Entries supplied:
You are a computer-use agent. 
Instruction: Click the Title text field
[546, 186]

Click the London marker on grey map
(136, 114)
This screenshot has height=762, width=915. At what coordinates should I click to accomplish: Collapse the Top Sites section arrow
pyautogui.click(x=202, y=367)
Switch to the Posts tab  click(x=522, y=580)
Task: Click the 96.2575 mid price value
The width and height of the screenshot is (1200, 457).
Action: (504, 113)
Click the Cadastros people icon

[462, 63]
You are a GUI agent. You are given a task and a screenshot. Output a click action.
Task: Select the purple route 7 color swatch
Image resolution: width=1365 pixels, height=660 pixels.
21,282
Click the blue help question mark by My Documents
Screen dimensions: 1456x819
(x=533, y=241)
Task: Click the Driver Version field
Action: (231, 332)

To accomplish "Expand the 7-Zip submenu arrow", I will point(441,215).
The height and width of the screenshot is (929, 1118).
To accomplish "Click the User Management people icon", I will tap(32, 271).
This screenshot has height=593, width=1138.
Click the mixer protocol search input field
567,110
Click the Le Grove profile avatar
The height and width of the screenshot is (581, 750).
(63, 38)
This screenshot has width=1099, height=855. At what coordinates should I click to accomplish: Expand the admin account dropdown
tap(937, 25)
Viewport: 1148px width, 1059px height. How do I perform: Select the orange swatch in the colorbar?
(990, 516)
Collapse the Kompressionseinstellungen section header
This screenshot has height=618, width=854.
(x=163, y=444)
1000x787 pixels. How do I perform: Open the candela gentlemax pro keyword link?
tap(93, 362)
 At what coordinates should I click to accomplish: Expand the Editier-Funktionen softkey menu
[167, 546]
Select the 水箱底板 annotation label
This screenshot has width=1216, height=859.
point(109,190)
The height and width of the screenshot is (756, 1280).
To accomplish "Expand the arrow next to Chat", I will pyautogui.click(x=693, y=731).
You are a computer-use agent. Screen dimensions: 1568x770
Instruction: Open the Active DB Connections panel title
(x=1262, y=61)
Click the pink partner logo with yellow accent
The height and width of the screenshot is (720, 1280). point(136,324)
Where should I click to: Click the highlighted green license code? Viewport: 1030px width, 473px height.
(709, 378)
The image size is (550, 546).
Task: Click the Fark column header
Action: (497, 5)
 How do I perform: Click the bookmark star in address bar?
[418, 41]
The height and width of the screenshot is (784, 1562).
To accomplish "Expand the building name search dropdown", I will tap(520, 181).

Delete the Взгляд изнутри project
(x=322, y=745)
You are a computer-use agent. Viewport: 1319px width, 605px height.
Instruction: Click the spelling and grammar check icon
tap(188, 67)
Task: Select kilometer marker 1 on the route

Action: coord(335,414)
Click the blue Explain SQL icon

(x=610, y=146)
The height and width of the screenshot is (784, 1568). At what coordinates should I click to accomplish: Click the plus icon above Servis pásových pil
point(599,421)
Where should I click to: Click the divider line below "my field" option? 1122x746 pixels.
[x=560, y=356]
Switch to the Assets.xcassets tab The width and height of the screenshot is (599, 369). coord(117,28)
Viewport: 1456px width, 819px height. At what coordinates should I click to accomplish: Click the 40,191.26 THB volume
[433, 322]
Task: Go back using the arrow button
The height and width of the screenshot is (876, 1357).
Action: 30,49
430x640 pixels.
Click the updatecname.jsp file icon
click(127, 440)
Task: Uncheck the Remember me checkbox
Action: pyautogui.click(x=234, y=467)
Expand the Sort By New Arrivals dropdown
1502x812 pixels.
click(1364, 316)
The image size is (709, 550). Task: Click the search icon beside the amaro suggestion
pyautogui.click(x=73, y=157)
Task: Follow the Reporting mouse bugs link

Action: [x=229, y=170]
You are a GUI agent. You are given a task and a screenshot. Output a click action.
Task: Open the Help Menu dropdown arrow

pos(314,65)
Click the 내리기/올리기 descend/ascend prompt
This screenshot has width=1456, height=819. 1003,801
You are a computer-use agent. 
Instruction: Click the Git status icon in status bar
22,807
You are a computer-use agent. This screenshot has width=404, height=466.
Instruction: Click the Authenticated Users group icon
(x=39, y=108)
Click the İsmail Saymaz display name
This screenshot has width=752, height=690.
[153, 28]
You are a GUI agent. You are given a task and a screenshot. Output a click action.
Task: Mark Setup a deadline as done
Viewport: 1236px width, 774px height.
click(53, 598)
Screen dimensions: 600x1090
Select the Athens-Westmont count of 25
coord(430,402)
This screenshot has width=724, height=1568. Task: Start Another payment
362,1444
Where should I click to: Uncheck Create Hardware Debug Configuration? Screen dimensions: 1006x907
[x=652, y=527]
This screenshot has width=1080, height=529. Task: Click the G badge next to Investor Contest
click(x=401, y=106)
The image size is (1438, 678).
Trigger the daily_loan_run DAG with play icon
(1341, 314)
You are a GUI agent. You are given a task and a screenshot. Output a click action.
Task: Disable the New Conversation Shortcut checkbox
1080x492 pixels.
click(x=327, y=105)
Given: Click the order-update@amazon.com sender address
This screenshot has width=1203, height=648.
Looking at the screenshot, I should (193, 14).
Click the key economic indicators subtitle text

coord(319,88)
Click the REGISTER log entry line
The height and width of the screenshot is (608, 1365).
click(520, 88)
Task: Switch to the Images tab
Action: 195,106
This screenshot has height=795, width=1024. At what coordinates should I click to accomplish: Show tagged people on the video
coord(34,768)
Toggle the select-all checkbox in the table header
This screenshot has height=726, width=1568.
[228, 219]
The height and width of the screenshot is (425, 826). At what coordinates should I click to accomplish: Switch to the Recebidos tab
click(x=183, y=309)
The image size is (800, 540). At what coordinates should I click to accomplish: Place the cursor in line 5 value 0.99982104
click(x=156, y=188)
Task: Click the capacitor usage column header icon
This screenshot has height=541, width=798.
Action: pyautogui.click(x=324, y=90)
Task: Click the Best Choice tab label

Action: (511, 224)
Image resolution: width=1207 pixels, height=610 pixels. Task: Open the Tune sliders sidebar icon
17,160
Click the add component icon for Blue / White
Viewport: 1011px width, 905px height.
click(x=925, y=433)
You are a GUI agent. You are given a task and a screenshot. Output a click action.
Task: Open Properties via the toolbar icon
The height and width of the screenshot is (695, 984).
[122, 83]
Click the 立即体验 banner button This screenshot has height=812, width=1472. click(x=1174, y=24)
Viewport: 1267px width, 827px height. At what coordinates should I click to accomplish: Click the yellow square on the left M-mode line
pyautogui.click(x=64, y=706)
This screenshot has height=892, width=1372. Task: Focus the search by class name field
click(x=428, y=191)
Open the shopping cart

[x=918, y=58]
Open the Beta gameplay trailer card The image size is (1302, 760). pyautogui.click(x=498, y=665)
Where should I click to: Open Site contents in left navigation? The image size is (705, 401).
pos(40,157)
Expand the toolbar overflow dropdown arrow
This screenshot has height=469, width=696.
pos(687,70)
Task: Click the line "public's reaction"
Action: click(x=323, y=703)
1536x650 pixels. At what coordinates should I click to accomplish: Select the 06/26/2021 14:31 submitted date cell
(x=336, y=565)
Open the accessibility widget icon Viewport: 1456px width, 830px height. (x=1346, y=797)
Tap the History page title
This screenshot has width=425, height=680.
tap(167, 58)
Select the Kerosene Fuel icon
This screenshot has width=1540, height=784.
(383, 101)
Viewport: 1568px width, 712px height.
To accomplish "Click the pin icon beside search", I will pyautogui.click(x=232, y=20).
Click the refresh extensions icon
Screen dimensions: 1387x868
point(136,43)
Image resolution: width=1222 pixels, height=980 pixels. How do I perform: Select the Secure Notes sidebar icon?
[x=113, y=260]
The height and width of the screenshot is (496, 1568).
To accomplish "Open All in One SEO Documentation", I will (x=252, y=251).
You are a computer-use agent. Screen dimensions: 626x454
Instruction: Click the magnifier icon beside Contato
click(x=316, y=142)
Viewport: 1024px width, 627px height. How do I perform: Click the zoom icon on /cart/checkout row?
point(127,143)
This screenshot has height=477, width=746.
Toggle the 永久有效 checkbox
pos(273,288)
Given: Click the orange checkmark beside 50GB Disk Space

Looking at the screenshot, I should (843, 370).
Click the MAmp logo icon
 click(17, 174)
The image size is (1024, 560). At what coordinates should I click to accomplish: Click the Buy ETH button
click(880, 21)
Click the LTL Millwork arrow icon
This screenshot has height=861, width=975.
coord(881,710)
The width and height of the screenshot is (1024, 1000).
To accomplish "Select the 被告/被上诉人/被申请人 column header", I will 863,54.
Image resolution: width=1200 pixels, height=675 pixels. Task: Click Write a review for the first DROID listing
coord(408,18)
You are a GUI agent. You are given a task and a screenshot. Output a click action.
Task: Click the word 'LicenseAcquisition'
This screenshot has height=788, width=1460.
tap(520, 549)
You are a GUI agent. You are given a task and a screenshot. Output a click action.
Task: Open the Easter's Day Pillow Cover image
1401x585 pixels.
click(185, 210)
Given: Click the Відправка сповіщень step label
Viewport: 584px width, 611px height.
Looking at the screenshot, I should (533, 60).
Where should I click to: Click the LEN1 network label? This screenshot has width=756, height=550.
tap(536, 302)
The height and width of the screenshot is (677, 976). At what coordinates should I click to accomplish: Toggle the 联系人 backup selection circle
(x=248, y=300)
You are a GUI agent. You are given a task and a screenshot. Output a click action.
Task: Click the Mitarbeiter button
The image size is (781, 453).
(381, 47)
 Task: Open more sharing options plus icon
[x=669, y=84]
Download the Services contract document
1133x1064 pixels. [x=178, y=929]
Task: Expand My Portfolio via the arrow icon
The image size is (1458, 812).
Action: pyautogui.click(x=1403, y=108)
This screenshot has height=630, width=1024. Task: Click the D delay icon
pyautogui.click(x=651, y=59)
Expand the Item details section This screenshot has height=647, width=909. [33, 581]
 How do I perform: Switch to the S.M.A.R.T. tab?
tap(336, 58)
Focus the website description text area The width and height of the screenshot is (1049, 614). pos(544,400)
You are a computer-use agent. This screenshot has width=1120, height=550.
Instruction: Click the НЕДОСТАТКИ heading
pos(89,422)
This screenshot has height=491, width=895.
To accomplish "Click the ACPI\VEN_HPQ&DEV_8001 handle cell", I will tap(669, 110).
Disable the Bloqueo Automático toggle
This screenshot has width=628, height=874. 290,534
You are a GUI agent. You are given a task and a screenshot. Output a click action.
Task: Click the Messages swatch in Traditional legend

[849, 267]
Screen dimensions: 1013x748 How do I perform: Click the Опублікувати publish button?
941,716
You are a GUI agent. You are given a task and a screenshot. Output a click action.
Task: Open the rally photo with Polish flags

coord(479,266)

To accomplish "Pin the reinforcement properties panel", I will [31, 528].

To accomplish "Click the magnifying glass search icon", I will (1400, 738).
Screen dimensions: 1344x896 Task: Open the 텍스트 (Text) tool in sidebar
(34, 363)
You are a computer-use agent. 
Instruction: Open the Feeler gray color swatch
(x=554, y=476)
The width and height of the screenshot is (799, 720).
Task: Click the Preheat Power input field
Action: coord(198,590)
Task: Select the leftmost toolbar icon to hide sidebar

What you have to do: Rewrite everything from the line containing "The height and width of the screenshot is (677, 976)." down to the line containing "Action: pyautogui.click(x=1403, y=108)", swapping "Mitarbeiter" for "Mitglieder" and leaving the rest of those lines untouched.

Task solution:
The height and width of the screenshot is (677, 976). At what coordinates should I click to accomplish: Toggle the 联系人 backup selection circle
(x=248, y=300)
You are a GUI agent. You are given a task and a screenshot. Output a click action.
Task: Click the Mitglieder button
The image size is (781, 453).
(381, 47)
 Task: Open more sharing options plus icon
[x=669, y=84]
Download the Services contract document
1133x1064 pixels. [x=178, y=929]
Task: Expand My Portfolio via the arrow icon
The image size is (1458, 812).
Action: pyautogui.click(x=1403, y=108)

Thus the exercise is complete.